Armenian president resigns saying Constitution doesn't give him enough influence


  • World
  • Monday, 24 Jan 2022

FILE PHOTO: Armenia's President Armen Sarkissian speaks during the UN Climate Change Conference (COP26) in Glasgow, Scotland, Britain, November 2, 2021. Adrian Dennis/Pool via REUTERS

MOSCOW (Reuters) -Armenian President Armen Sarkissian tendered his resignation on Sunday, saying he believes the country's constitution does not give him sufficient powers to influence events.

Sarkissian, president since 2018, was in a standoff with Prime Minister Nikol Pashinyan last year over a number of issues, including the dismissal of the head of the armed forces.

The role of prime minister is seen as more powerful than that of president.

"I have been thinking for a long time, I have decided to resign from the post of the President of the Republic after working actively for about four years," Sarkissian said in a statement published on the president's official website.
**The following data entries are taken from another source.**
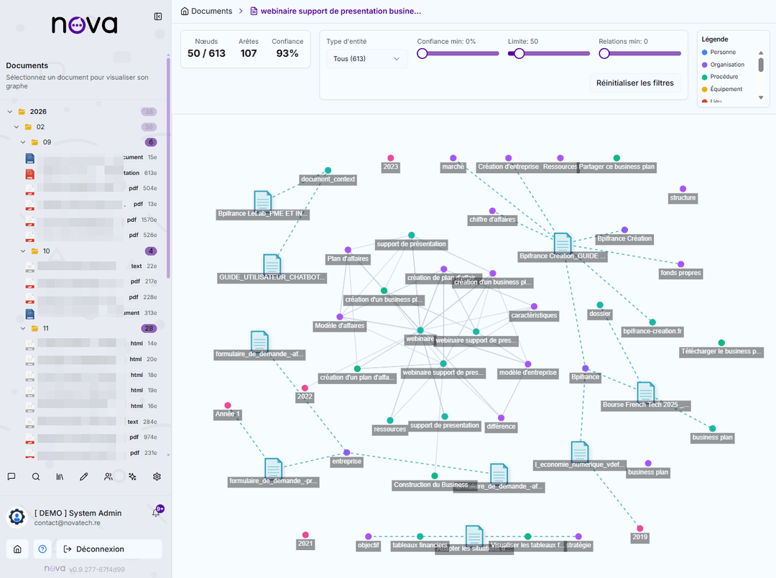The height and width of the screenshot is (578, 776).
Task: Collapse the 09 folder chevron
Action: pyautogui.click(x=23, y=142)
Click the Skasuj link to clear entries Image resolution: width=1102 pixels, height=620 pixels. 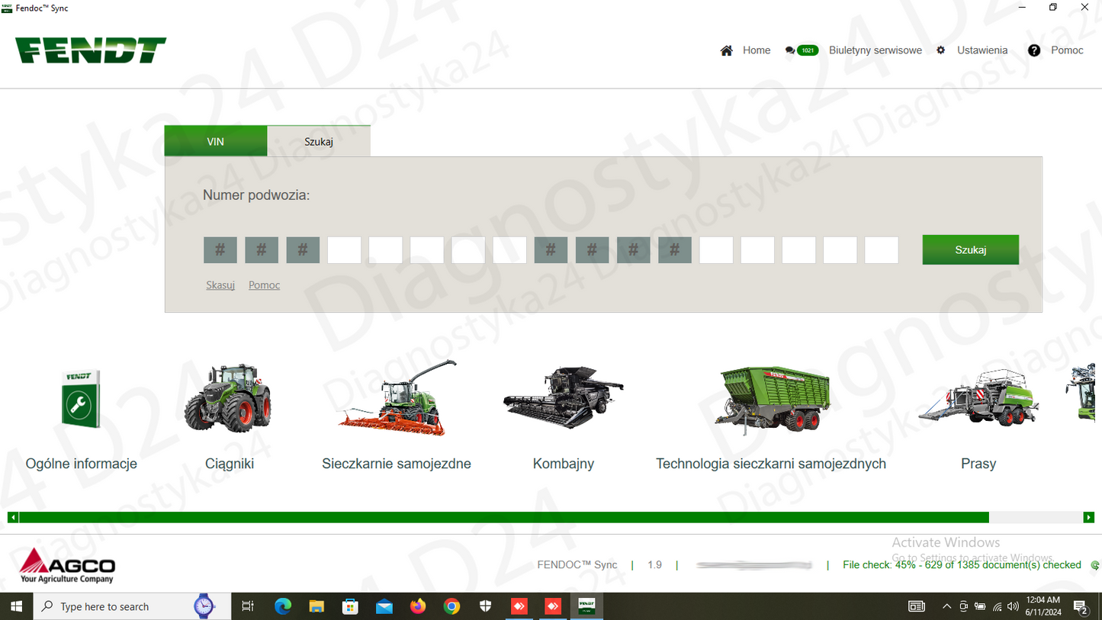(x=220, y=284)
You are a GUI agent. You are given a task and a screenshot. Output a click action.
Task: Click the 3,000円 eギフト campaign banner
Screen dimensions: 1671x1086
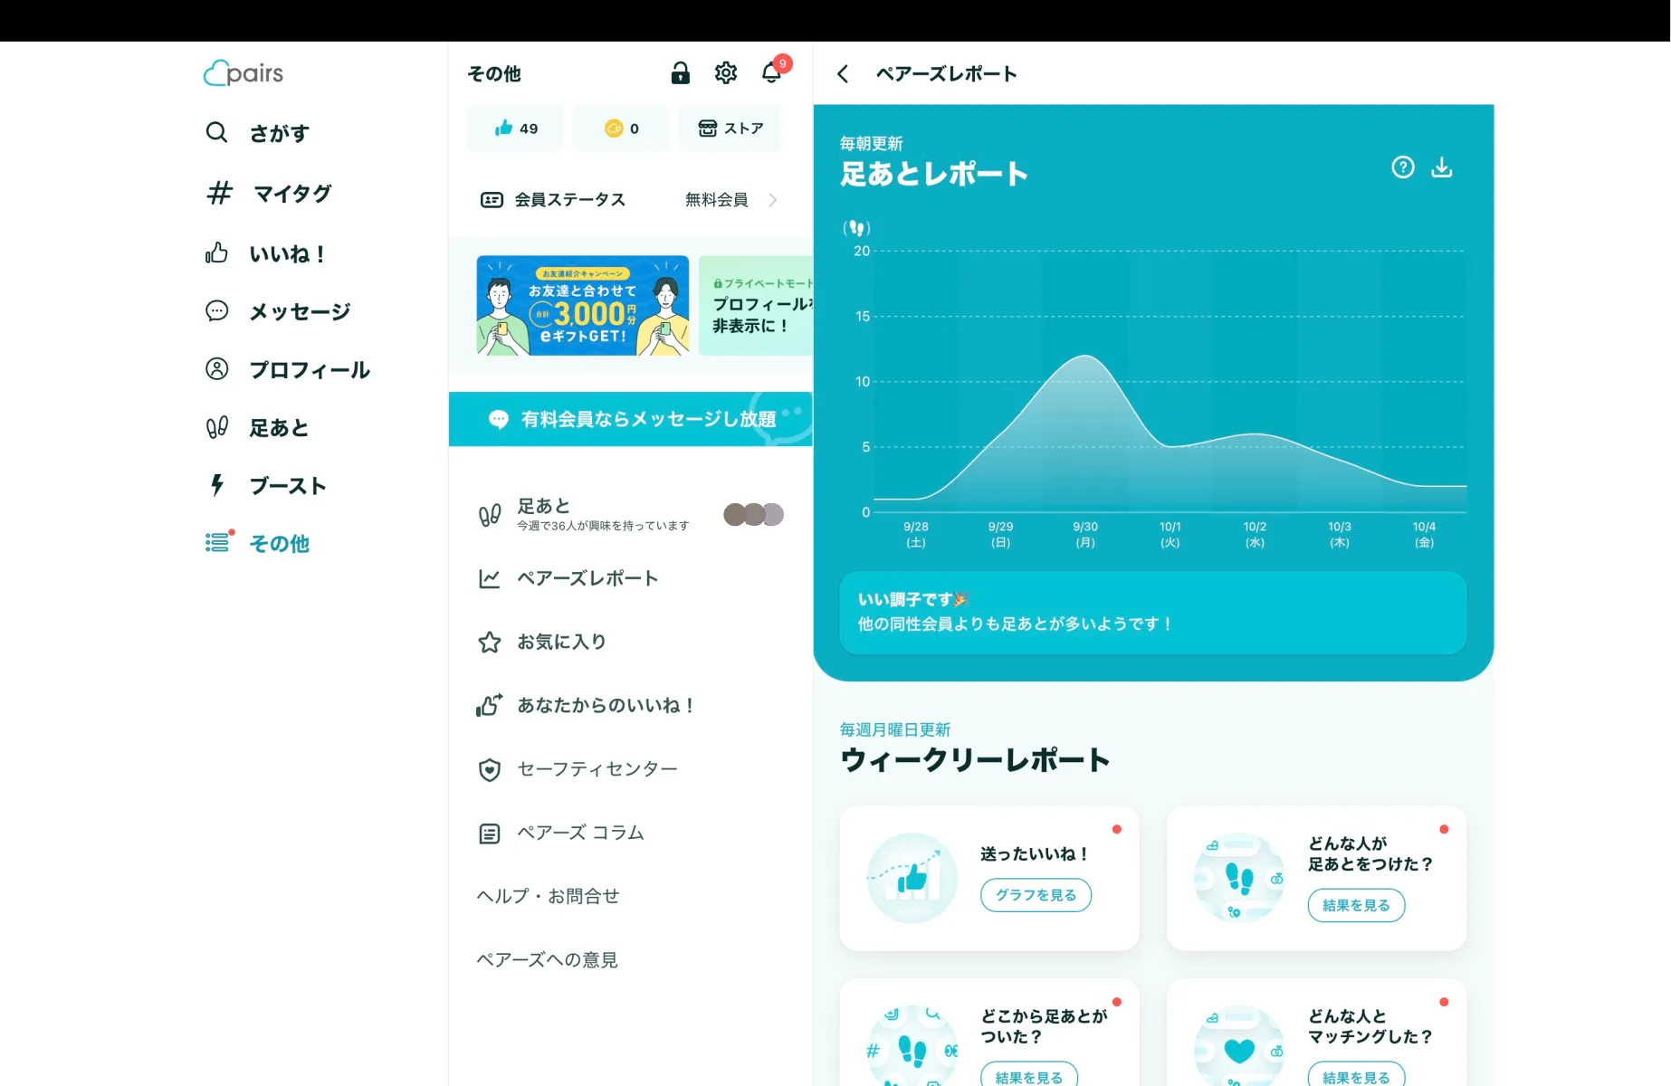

"The question may arise as to why the President failed to influence the political events that led us to the current national crisis. The reason is obvious again - the lack of appropriate tools ... - the Constitution. The roots of some of our potential problems are hidden in the current Basic Law."

At a referendum in December 2015, Armenia became a parliamentary republic, while presidential powers were significantly curtailed.

Sarkissian in his statement did not refer directly to any particular events or issues.

Armenia agreed a ceasefire with Azerbaijan last November at their border, after Russia urged them to step back from confrontation following the deadliest clash since a six-week war in 2020 when Moscow also brokered a peace deal to end the hostilities.

Prime Minister Pashinyan has since been under pressure, with regular street protests demanding he step down over the terms of the peace agreement. Under the 2020 deal brokered by Russia, Azerbaijan regained control of territory it had lost during a war in the early 1990s.

Armenia seceded from the Soviet Union in 1991 but remains dependent on Russia for aid and investment. Many Armenians accuse the government of corruption and mishandling an economy that has struggled to overcome the legacy of central planning.